● Verilen görev 1
Kayıtlarda "will pyautogui.click(x=191, y=668)." ifadesini içeren satırdan kayıtların son satırına kadar, iki uç da dahil, tüm satırları hiç değiştirmeden geri verin.

● Kaynak alıntı
Yazın, pırasa yemenin keyfi
Yedek subaylık yıllarımda cezaevine tıkılmama neden olan sebze pırasadır. Kış dönemi olmasına rağmen Tuzla Piyade Okulu'nda o kadar kötü yapılırdı ki 10 kişilik karavanalar içine kaşık girmeden dökülürdü. Kullanılan zeytinyağının otobüsleri yakan 10 numaradan farkı yoktu. Bütün çabalarımıza rağmen, 6 aylık eğitim süremizin sonuna kadar bu rezilliği engelleyemedik. Hatta toplu şikayetimiz sonucu kendimizi içeri tıkılmış bulduk.
Ben iyi yapılmış pırasaya bayılırım. Her sebze mevsiminde güzeldir. Bu ürün soğuk havada daha lezzetlidir. Lahana gibi. İlk kar düştüğünde tadına doyamazsınız. Aş eren bayanlar gibi, benim de gerekli gereksiz isteklerim olur. Bunlar arasında önceliklerimden biri pırasadır. Dikkat edin zeytinyağlı demiyorum. Bu yemeği yerken mutlaka zeytinyağına üçte bir oranında çiçek yağı karıştırmak şart. İçine ilave edilen havuç ve pirince yetecek kadar uygun karışımla parmaklarınızı yiyebilirsiniz.
Şaşırttılar
İki hafta önce Salı Pazarına çıktım. Hedefim yaz-kış demeden her mevsim pırasa satan bir tezgâha uğramaktı. Baktım var. Yazın bir yerine iki kilo alırım. Çünkü "erkekleşmiş" denen cinse dönüşür. Çocuklara "Nasılsa yarısını atacağız iki kilo verin" deyince isyan ettiler. "Abi, tek sapını dahi ziyan etmezsin" ardından devam ettiler; "Çatalca köylüsü işi öğrendi. Öyle bir yetiştiriyorlar ki, sanki süt mısırı".
Pek inanmasam da aldım. Hem de iki kilo. Netice mi? Ortaya harika bir pırasa yemeği çıktı. Formülünü vereyim; Ayşekadın fasulye seçer gibi test edin. Bir tekini ortadan kırın. Çapaksız ve "çıt sesi" vererek kırılıyorsa tamamdır.
Görüyorsunuz bu yaştan sonra dahi öğreneceklerimiz var. Yemeğin iyisini yapmanın yolu mutlaka malzemeden geçiyor.
Uzmanları
Medyamızın eskileri, bir zamanlar turfandacılık yazıları yazmayı severlerdi. Örnekleri peynirde olduğu gibi hep Hollanda ve İsviçre'den verirlerdi. Ahmet Cevdet Bey'in attığı başlıklar hâlâ TGC arşivlerinde; "Lapa lapa kar yağarken domates yiyorlar".

● Sağlanan malzeme
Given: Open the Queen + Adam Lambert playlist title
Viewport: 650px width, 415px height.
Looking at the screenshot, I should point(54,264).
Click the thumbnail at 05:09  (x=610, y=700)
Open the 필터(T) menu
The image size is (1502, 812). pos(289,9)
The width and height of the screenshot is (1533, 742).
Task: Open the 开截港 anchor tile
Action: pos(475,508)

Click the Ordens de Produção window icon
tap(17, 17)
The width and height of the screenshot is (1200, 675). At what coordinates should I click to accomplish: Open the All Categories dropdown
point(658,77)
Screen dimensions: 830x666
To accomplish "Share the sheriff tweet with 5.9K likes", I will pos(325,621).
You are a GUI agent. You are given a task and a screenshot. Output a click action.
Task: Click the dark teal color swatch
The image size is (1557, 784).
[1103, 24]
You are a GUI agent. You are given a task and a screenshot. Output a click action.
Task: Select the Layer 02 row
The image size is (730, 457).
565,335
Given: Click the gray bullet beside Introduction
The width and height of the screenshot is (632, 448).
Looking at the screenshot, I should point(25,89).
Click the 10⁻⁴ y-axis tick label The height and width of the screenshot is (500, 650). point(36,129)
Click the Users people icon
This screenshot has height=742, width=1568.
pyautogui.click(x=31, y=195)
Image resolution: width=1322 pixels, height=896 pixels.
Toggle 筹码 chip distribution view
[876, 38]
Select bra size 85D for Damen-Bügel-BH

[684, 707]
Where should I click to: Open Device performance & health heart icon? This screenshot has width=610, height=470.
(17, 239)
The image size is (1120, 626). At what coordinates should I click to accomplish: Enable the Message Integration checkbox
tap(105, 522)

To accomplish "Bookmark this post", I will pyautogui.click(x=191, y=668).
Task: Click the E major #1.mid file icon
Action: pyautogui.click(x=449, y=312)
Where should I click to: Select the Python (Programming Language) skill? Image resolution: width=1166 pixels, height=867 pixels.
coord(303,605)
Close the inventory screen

● Verilen görev 2
Pırasa yazısında "Pek inanmasam da" ifadesinden "mutlaka malzemeden geçiyor." ifadesine kadar olan bölümü, iki uç da dahil, birebir yeniden yazın.

● Nihai sonuç 1
To accomplish "Bookmark this post", I will pyautogui.click(x=191, y=668).
Task: Click the E major #1.mid file icon
Action: pyautogui.click(x=449, y=312)
Where should I click to: Select the Python (Programming Language) skill? Image resolution: width=1166 pixels, height=867 pixels.
coord(303,605)
Close the inventory screen

● Nihai sonuç 2
Pek inanmasam da aldım. Hem de iki kilo. Netice mi? Ortaya harika bir pırasa yemeği çıktı. Formülünü vereyim; Ayşekadın fasulye seçer gibi test edin. Bir tekini ortadan kırın. Çapaksız ve "çıt sesi" vererek kırılıyorsa tamamdır.
Görüyorsunuz bu yaştan sonra dahi öğreneceklerimiz var. Yemeğin iyisini yapmanın yolu mutlaka malzemeden geçiyor.